In the late 1800s and early 1900s, baseball cards were little more than adjunct advertising and promotional pieces. As such, they were treated with little regard. Cards were cast aside with other household junk or used for some alternative purpose. Collections of early baseball cards and memorabilia, therefore, will pop-up in the strangest places. Here are seven of our favorites.
#7. Inside of walls
When Just Collect purchased the Hole-in-the-Wall collection of 1920-1923 "strip" cards last year, it was as much about the story as it was about the cards themselves. The 262 cards in the collection were great — five Babe Ruth cards, a Casey Stengel, a Ty Cobb and a George Sisler — but the story was even better.
The cards were discovered when a man climbed into a crawl space to try and get rid of a family of raccoons in his apartment in Jersey City, NJ. While in the crawl space, the man's cell phone fell and slipped through a crack that turned out to be large enough for a cell phone, but smaller than his arm.
The only way to retrieve the cellphone was to wiggle out of the crawl space and begin cutting a hole in the wall of his daughter’s bedroom. As he started cutting, ephemera started falling out of the wall, all of which appeared to be both garbage and far less important than the cell phone. As he continued to shovel the paper from the wall into a garbage can, he saw the word "Babe" out of the corner of his eye. He then returned to the garbage can and sifted through the trash until he found 261 nearly century-old cards.
The Hole-in-the-Wall find was reminiscent of the ninety-year-old "Ruth Babe" barnstorming poster (the Babe’s name was printed in reverse) found behind a wall during the demolition of a home in Minnesota in 2014. And also of the 1893 Just So Tobacco card of Hall of Famer Buck Ewing, one of only fifteen total from the Just So set and the only Buck Ewing card known to exist, found stuck to a crossbeam during the renovation of the home. The card still showed the antiquated hammer marks, more than likely from a construction crew a century earlier when they used the card as a marker during a previous renovation.
#6. In attics
The best known and most lucrative discovery of lost cards in history has become known as the "Black Swamp Find.” This collection of more than seven hundred 1910 E98 cards was found in an attic in the town of Defiance, Ohio. The 1910 E98 series is a set of 30 players, half of whom would eventually become baseball Hall of Famers. The cards included Cy Young, Christy Mathewson and Ty Cobb – though the cards of some of the unknown players were amongst the most coveted and valuable.

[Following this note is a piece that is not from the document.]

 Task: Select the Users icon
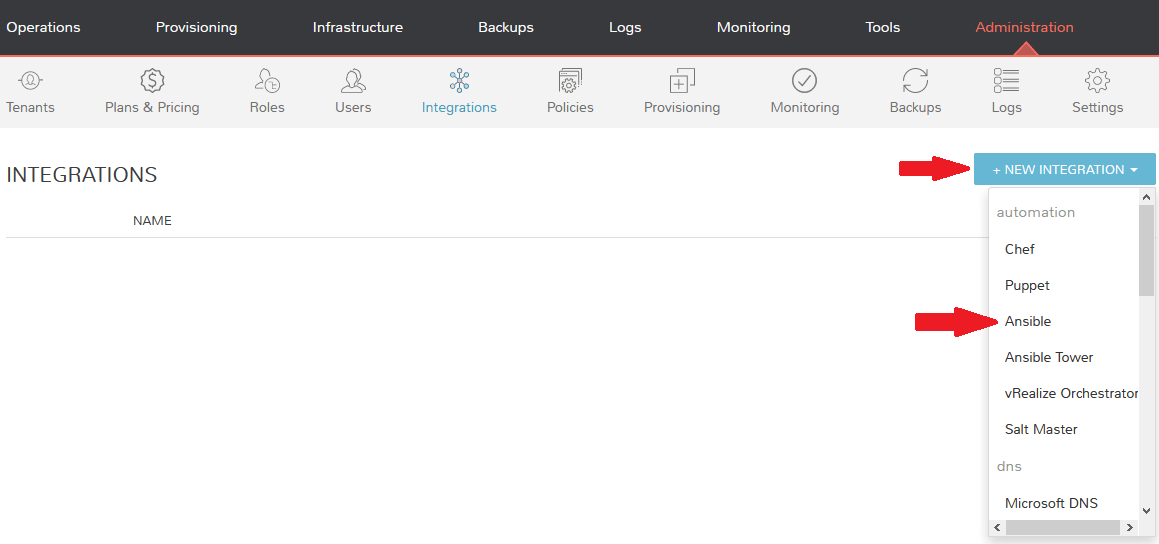point(353,81)
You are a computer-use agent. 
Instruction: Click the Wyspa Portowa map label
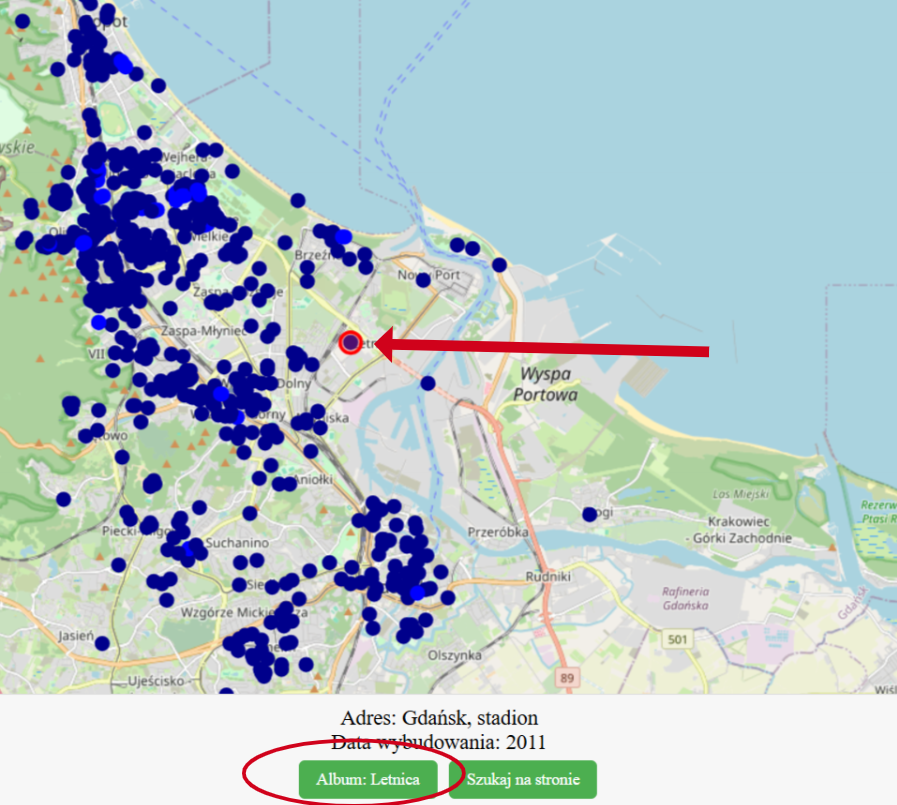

Not only were these cards amongst the rarest in the hobby, many of the century-old cards were graded as PSA 8 and higher. The cards had been stored in a cardboard box, still in the same small piles secured loosely by twine in which they had been delivered to their original owner one hundred years earlier. Experts explained that because the chemical composition of the cards and the cardboard box in which they were held was so similar, there was no contamination of the cards by its container.
The combination of rarity and condition caused a great commotion between the discovery and the auction during the National Sports Card Convention just several weeks later where the cards sold for more than $500,000. Like most discoveries of long lost baseball card treasures, this one provided just enough clues to allow for debate about how the cards arrived there – but not quite enough information for any one story to prevail.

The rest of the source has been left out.